I need to define divide so that List [1,2,3,4,5]
divides into:
a = [1,2,3}
b = [4,5]
I\'m getting an error that says \"
append is a pre-defined predicate, so that might be the issue: http://en.wikibooks.org/wiki/Prolog/Lists#The_append_predicate
You also never defined 'N' in lengthIs - you need to set the empty list as 0, not N/ There's likely also a size function
The underscore tells Prolog we don't care about that bit in that predicate definition.
Something like this should work
divide(L1,L2,L3):- append(L2,L3,L1),
samesize(L2,L3).
divide(L1,L2,L3):- append(L2,L3,L1),
onebigger(L2,L3).
samesize(A,B):- size(A,N),
size(B,N).
onebigger(A,[_|T]):- size(A,N),
size(T,N).
size([],0).
size([H|T],N):- size(T,M+1).
No need to check sizes. Just do it like this:
div([],[],[]).
div([A],[A],[]).
div([A,B|T],[A|X],[B|Y]) :- div(T,X,Y).
Let's give the predicate a more relational name: list_half_half/3
list_half_half(Xs, Ys, Zs) :-
length(Xs, N),
H is N - N // 2,
length(Ys, H),
append(Ys, Zs, Xs).
length/2
and append/3
are predefined in practically all recent Prologs.
This is GNU Prolog:
| ?- append(L,_,[a,b,c,d]), list_half_half(L,H1,H2).
H1 = []
H2 = []
L = [] ? ;
H1 = [a]
H2 = []
L = [a] ? ;
H1 = [a]
H2 = [b]
L = [a,b] ? ;
H1 = [a,b]
H2 = [c]
L = [a,b,c] ? ;
H1 = [a,b]
H2 = [c,d]
L = [a,b,c,d]
Another answer,
uses Backtracking a lot, isn't very performant, though.
append
and length
are assumed to be predefined:
divide(A,B,C):-
append(B,C,A),
length(B,B_Length),
length(C,C_Length),
(B_Length = C_Length;
B_Length =:= C_Length +1).
Oh, sorry, just have seen that this is sort of a rephrasing of the answer from Philip Whitehouse.

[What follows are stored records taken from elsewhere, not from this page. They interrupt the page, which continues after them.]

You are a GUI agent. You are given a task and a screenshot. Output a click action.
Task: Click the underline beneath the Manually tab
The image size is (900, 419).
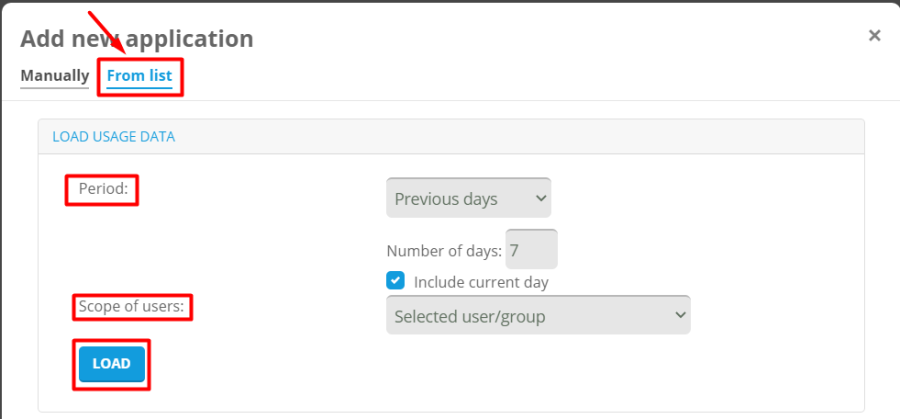[x=54, y=88]
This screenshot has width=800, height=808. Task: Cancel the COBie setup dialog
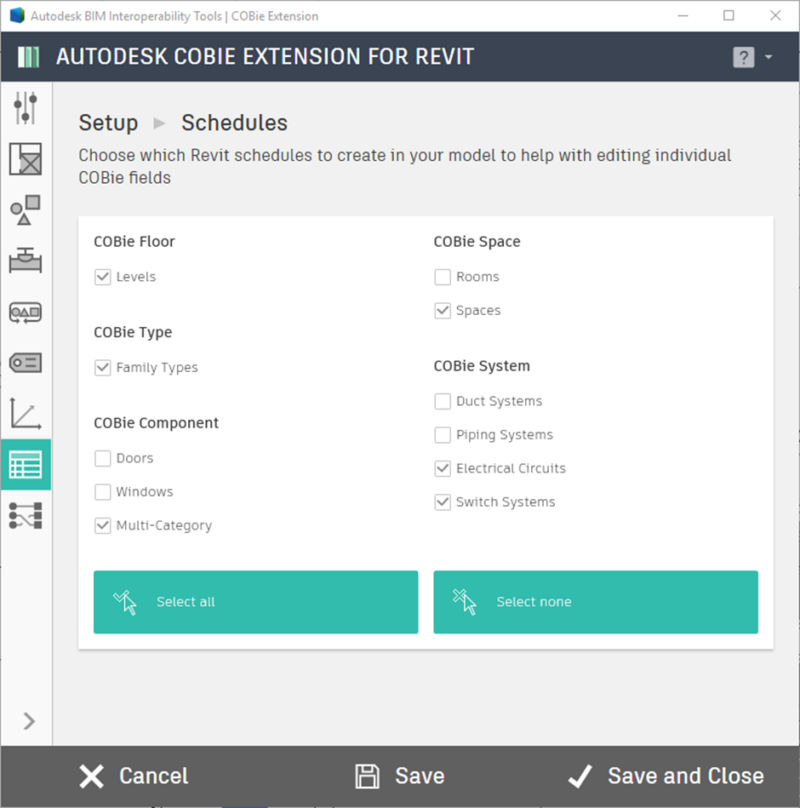[133, 776]
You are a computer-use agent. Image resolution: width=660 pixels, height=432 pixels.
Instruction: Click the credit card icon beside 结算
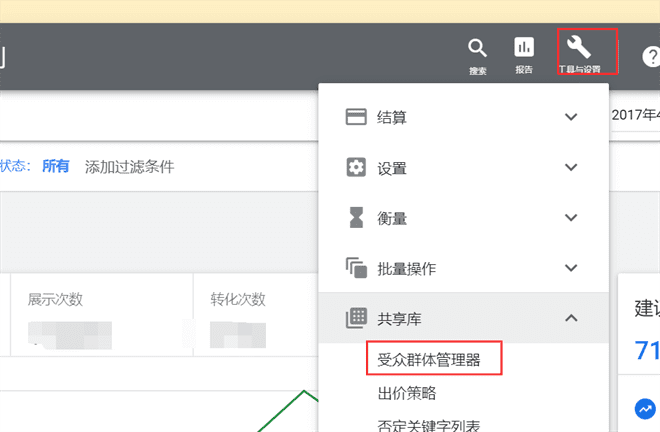pyautogui.click(x=356, y=117)
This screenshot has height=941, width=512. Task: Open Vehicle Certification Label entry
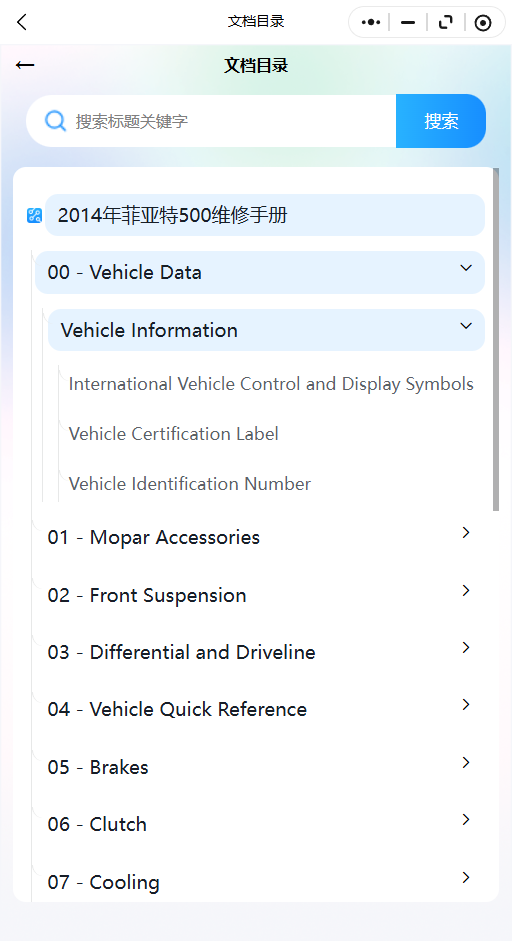click(x=173, y=434)
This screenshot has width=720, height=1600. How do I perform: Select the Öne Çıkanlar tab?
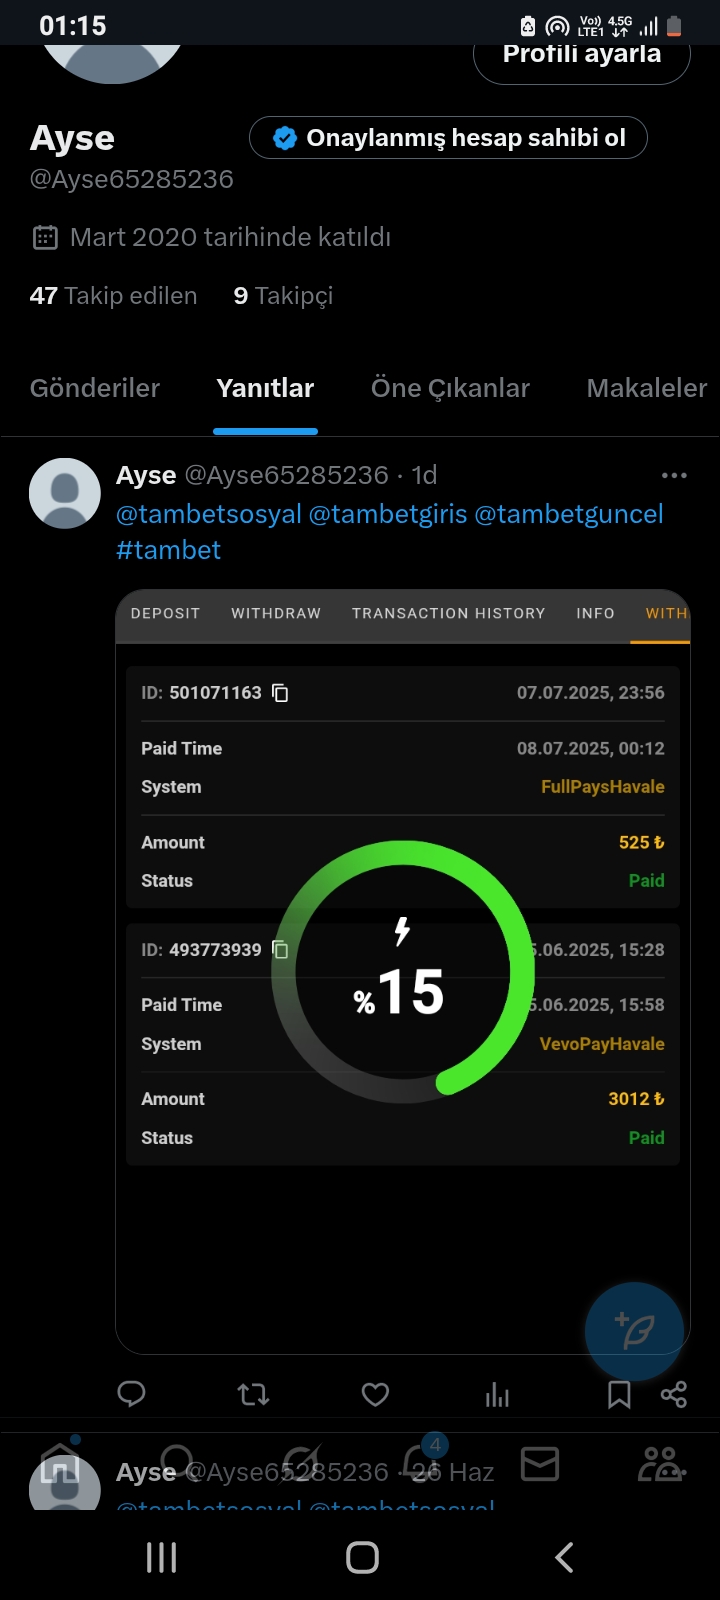[450, 388]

This is how I did it. Almost no built-ins:
split_list_in_half( Xs , H , T ) :-
list_length( X , L ) ,
LL = L - (L // 2) ,
take_first( Xs , LL , H , T ) ,
.
list_length( L , N ) :-
list_length( L , 0 , N )
.
list_length( [] , N , N ).
list_length( [X|Xs] , T , N ) :-
T1 is T+1 ,
list_length( Xs , T1 , N )
.
take_first( Xs , N , Pfx , Sfx ) :-
take_first( Xs , N , [] , P1 , Sfx ) ,
reverse( P1 , Pfx )
.
take_first( [] , _ , H , H , [] ).
take_first( [X|Xs] , 0 , H , H , [X|Xs] ).

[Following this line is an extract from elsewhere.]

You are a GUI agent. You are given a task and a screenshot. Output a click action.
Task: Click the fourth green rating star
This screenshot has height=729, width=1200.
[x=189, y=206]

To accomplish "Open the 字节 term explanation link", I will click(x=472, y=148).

take_first( [X|Xs] , N , H1 , H , T ) :-
N > 0 ,
N1 = N-1 ,
take_first( Xs , N1 , [X|H1] , H , T )
.
This is the most efficient solution conforming to your specification for most Prolog implementations:
divide(L, A, B) :-
divide1(L, L, A, B).
divide1([], L, [], L).
divide1([_|T], [H|L], [H|A], B) :-
divide2(T, L, A, B).
divide2([], L, [], L).
divide2([_|T], L, A, B) :-
divide1(T, L, A, B).
If you don't mind which elements go into the sublists as far as they are of similar length (as in the solution from Konstantin Weitz post), then you can use :
divide([], [], []).
divide([H|T], [H|A], B) :- divide(T, B, A).